$M_1^2+M_2^2+M^2_3=M$ ,where $M_1,M_2,M_3$ are positive numbers and sum of any two is greater than the third, show that $2M ≤ (M_1 +M_2 +M_3)^2 ≤ 3M.$

Question

$M_1^2+M_2^2+M^2_3=M$ ,where $M_1,M_2,M_3$ are positive numbers and sum of any two is greater than the third, show that $2M ≤ (M_1 + M_2 + M_3)^2 ≤ 3M.$

My solution goes like this:

We know that, $M_1^2+M_2^2+M^2_3\geq \Sigma M_1M_2$. Thus, $(M_1+M_2+M^2)^2=M_1^2+M_2^2+M^2_3+2\Sigma M_1M_2\leq 3M$

But I dont think, $2M ≤ (M_1 + M_2 + M_3)^2$ is true.
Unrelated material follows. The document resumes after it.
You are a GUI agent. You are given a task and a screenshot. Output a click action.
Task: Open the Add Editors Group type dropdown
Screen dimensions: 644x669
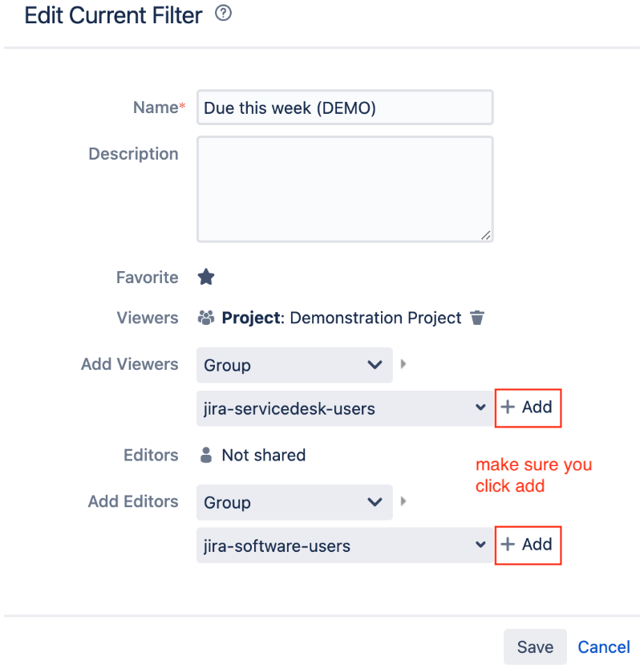[x=294, y=502]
For then, $M\leq 2\Sigma M_1M_2$, a contradiction. Is the first inequality, valid? Also, is my solution correct?

Answer 1

The one on the right is CS inequality, for the one on the left. Use: $M_1+M_2 > M_3 \implies M_1M_3+M_2M_3 > M_3^2$. Do the same for two more inequalities of the same type and add them up. Then add both sides to $M_1^2+M_2^2+M_3^2$ to complete the square.